ARCHIVES SAISON 2002-2003

 

     
 

" Allegoria Stanza "
Compagnie La Baraka

  • Chorégraphie Abou Lagraa
    en collaboration avec les danseurs

Mise en scène Abou Lagraa
Décor vidéo Charles Picq
Création musicale et arrangements Eric Aldéa
Lumières Franck Besson
Costumes L'Atelier de Gaby

Coproduction Le Théâtre Jean Vilar de Suresnes, le Toboggan de Décines, le CDN de Valence, la Rampe d'Echirolles,
avec la collaboration du C.N.D.C. d'Angers l'Esquisse, et du C.C.N Ballet de Lorraine.
avec le soutien de la Ville d'Annonay, le Conseil Général de l'Ardèche, le Conseil Régional Rhônes-Alpes/Réseau des Villes, le Ministère de la Culture et de la Communication /DRAC Rhônes-Alpes, l'ADAMI,
le Mécénat de la Caisse des Dépôts et Consignations en faveur de la danse,
le Mécénat du groupe Juste pour Rire (Canada)

Vendredi 31 janvier 2003

 

 

 

Ondulation, mouvement, jubilation, abstraction, envol, ressac. entre danse contemporaine et hip hop, mer et ciel, les onze danseurs voyagent en liberté sur les chemins de l'harmonie, de la joie. Quand allégorie rime avec allégresse. Mon désir de chorégraphier s'impose à moi comme une nécessité de partager avec le public ma passion de la vie et des êtres humains " dit Abou Lagraa. On le croit bien évidemment quand on voit " Allegoria Stanza ". A mi-chemin entre deux mondes, cette pièce chorégraphique réunit des danseurs de formation contemporaine et des danseurs de hip-hop pour que naisse une véritable rencontre, allant de soi vers l'autre.

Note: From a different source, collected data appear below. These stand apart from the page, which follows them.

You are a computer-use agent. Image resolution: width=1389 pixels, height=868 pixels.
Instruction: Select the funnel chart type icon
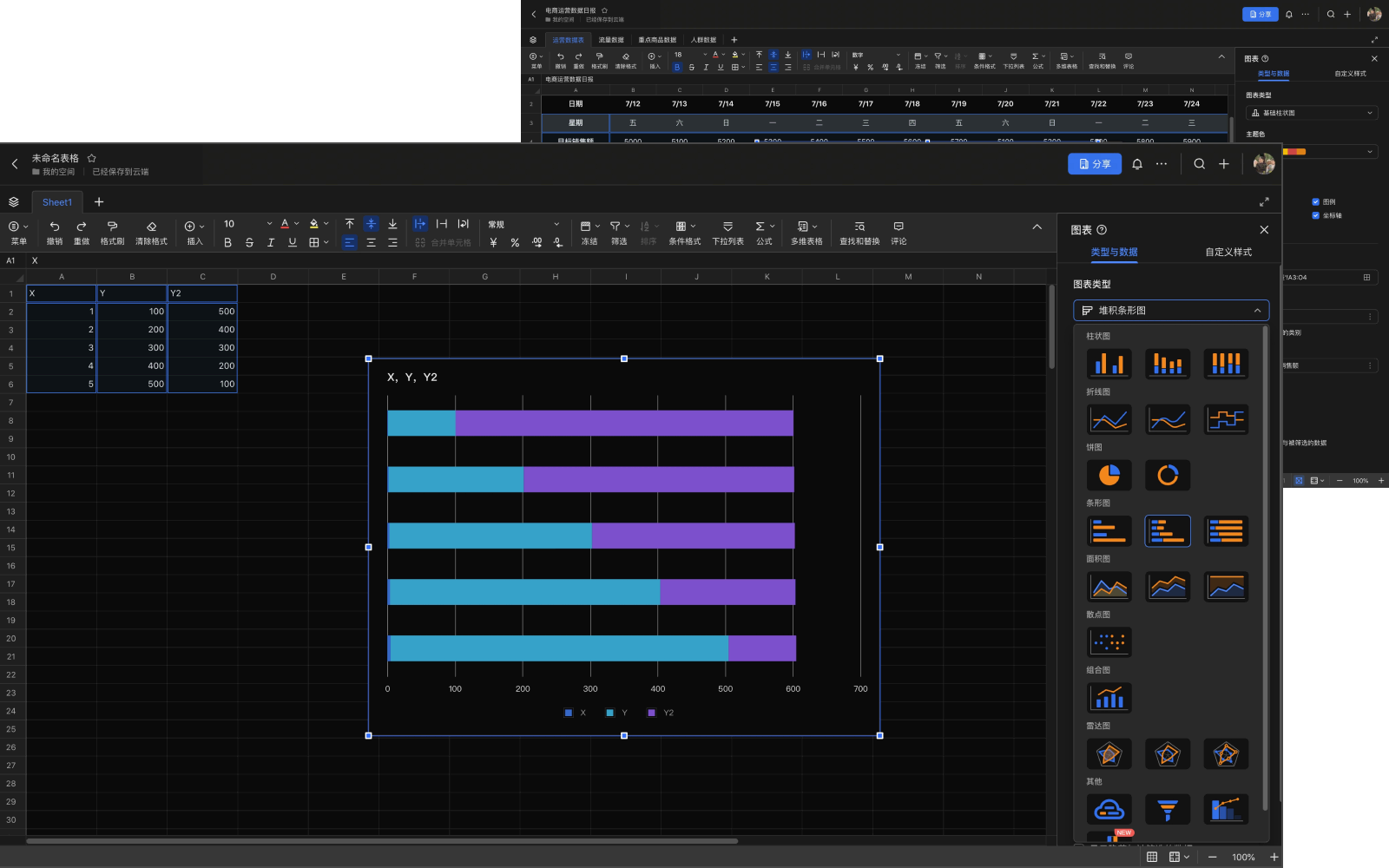(1168, 810)
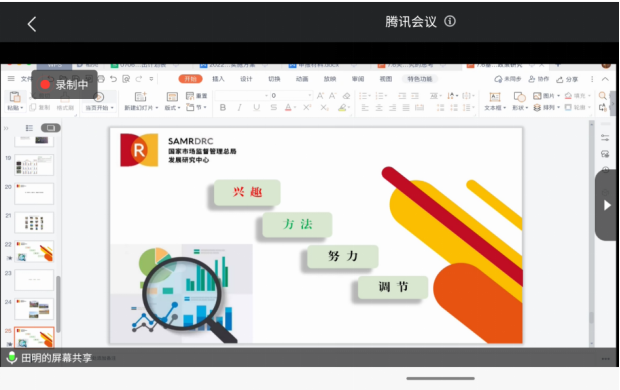Viewport: 620px width, 390px height.
Task: Toggle the outline list view icon
Action: coord(29,128)
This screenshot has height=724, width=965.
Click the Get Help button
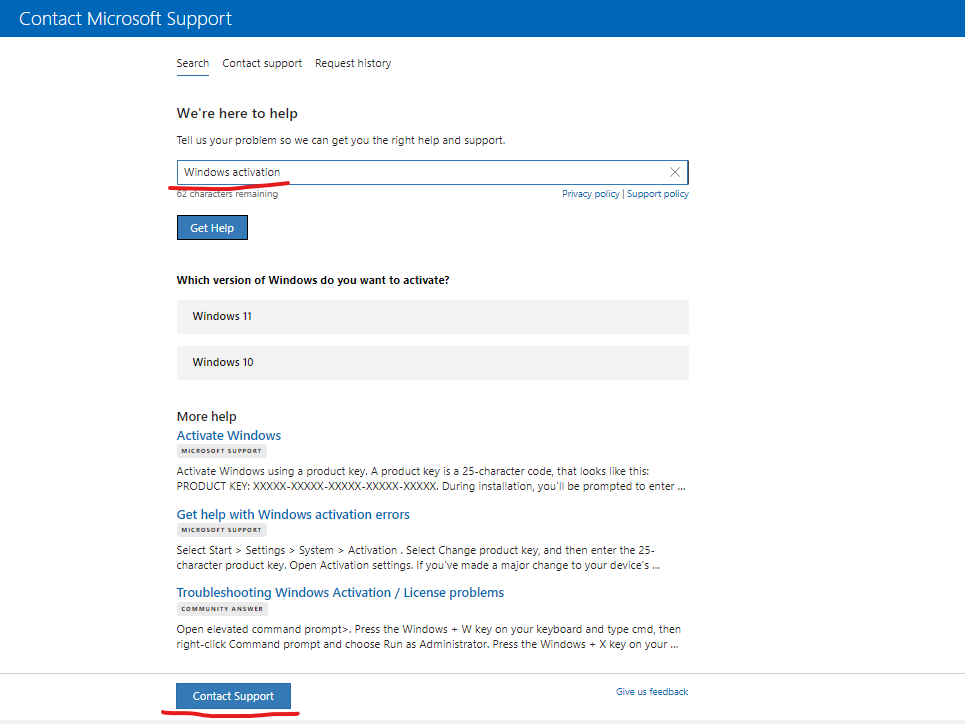pyautogui.click(x=212, y=227)
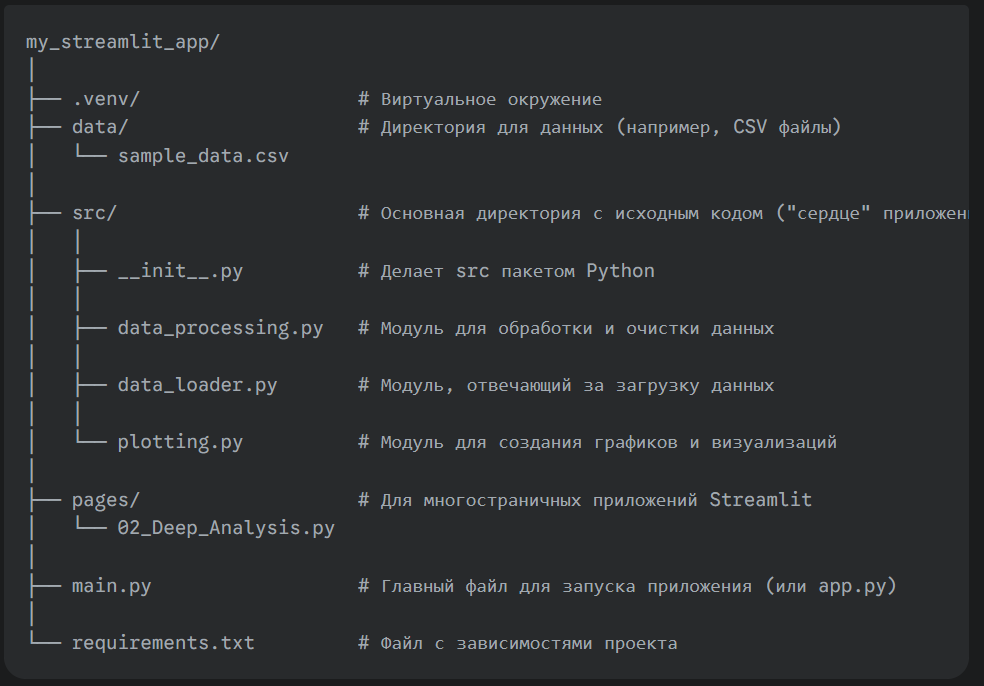Viewport: 984px width, 686px height.
Task: Click data_processing.py in the tree
Action: [220, 328]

Afin que, par la qualité du mouvement, son énergie, sa fluidité, tout en respectant l'expression propre à chaque danseur, naisse quelque chose qui tient de l'harmonie. A l'image d'une vague qui se déroule indéfiniment comme une phrase poétique, Allegoria Stanza suit un rythme cyclique. C'est l'éveil des sens et la contemplation, un stade où l'harmonie règne entre l'être humain et la nature. C'est la déferlante de la colère orageuse. C'est le ciel qui devient lourd, la tempête qui se lève et la mer qui moutonne jusqu'à cingler les nuages noirs. C'est l'horizon plus clair, comme une promesse, un espoir et l'apaisement à nouveau. Chorégraphe de la déchirure et de l'harmonie, Abou Lagraa à qui l'on doit Kraft, Passage, Nuit blanche, Fly Fly, réussit ici une fusion remarquable entre les danses contemporaines, néoclassiques, le hip hop. pour que sans prétention, le corps exulte avec rigueur et clarté dans des allégories placées sous le signe de l'harmonie et de l'allégresse.